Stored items
%%
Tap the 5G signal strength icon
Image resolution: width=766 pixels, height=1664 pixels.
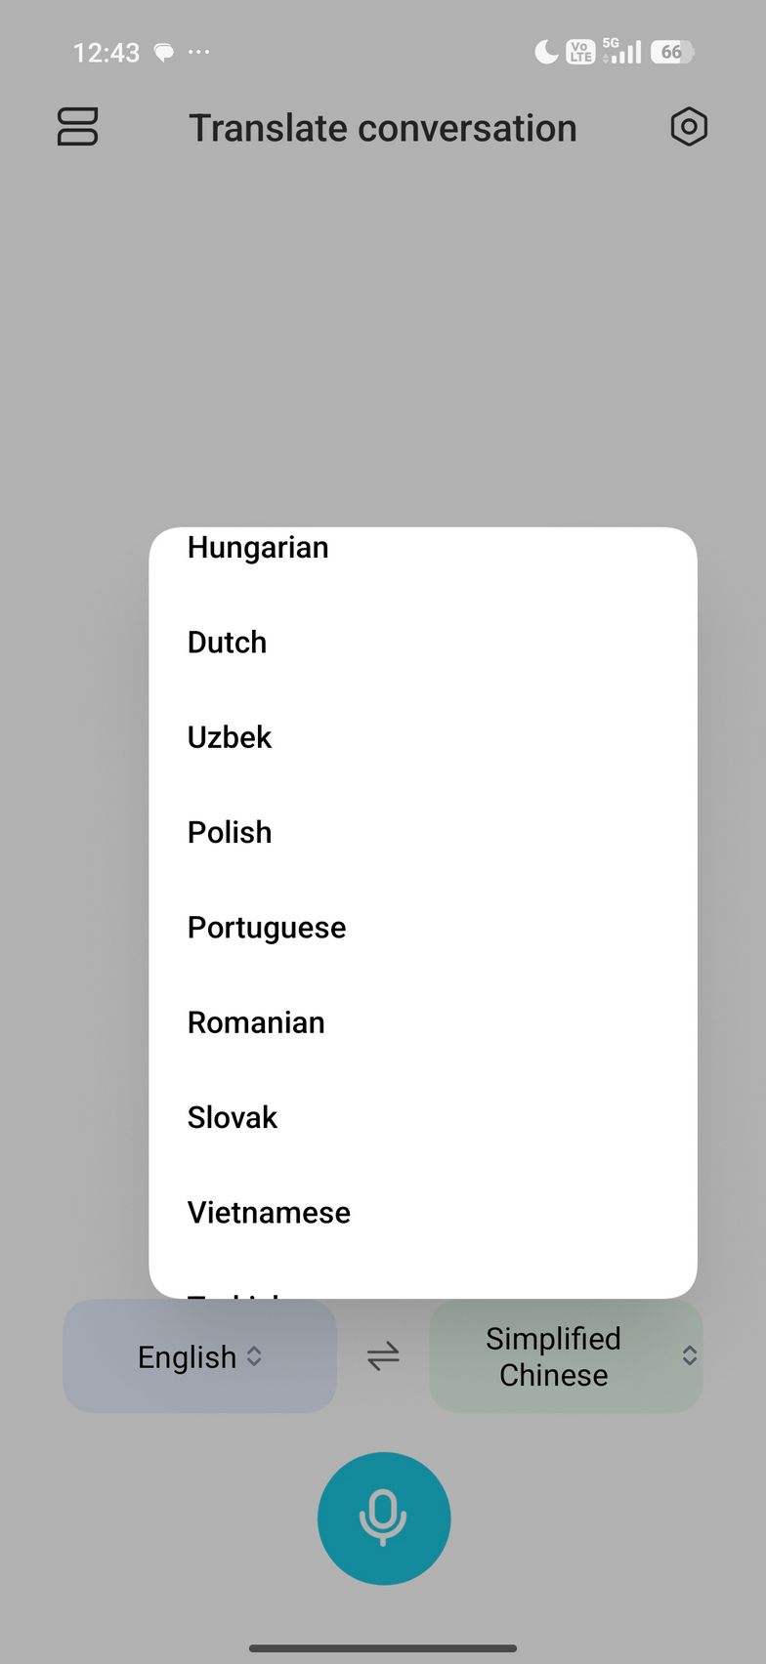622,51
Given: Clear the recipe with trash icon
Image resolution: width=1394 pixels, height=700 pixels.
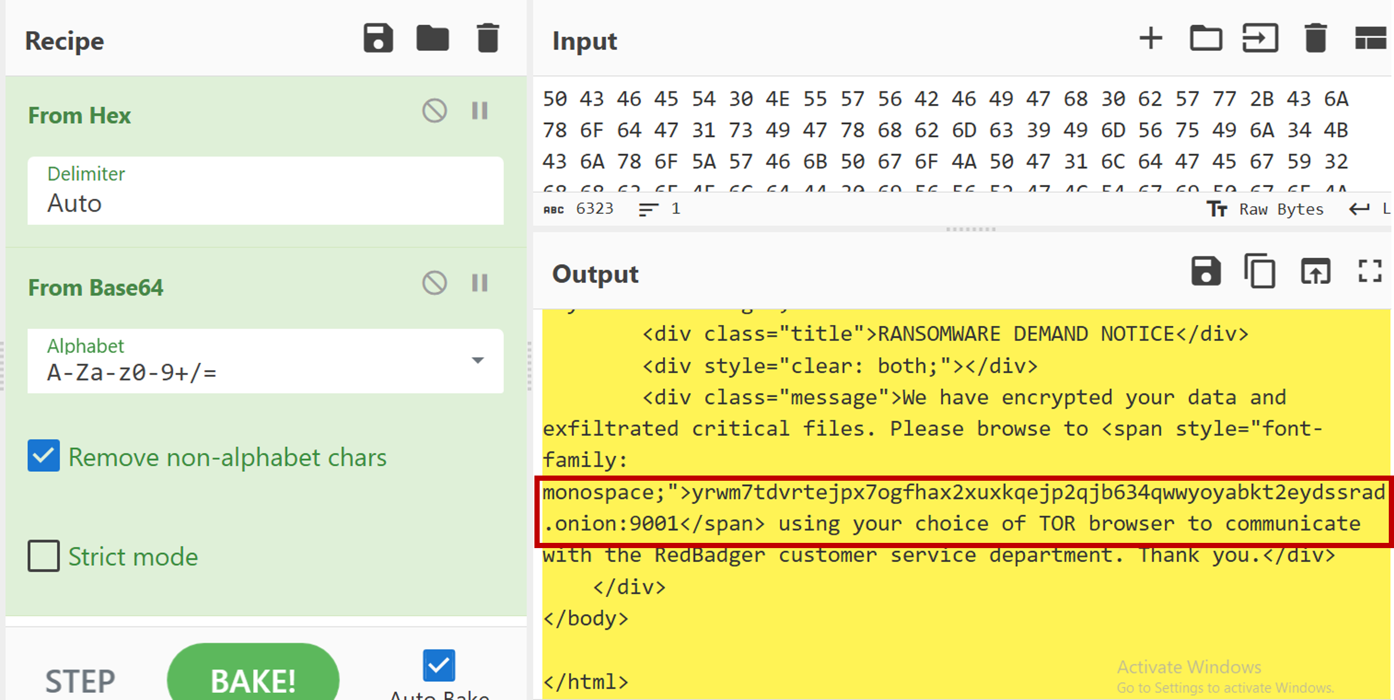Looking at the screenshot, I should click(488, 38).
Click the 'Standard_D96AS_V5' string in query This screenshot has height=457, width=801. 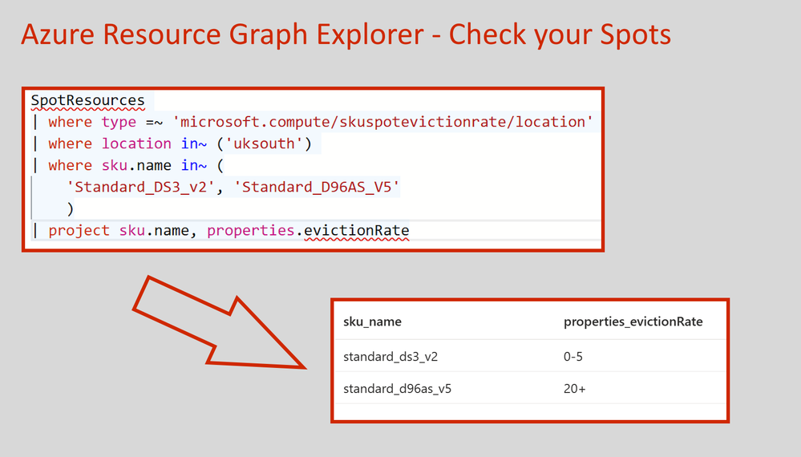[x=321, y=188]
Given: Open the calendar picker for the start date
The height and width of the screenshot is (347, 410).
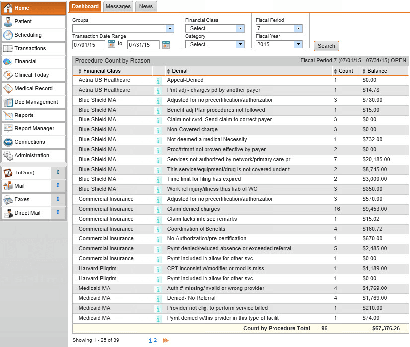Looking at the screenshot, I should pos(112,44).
%%
PROBLEM DETAILS>
Output the part of the material that opens with the line containing "Given: Open the" and runs through the end of the material, reproducing those lines verbatim and omitting the pictures.

TASK RESPONSE>
Given: Open the calendar picker for the start date
The height and width of the screenshot is (347, 410).
Looking at the screenshot, I should pos(112,44).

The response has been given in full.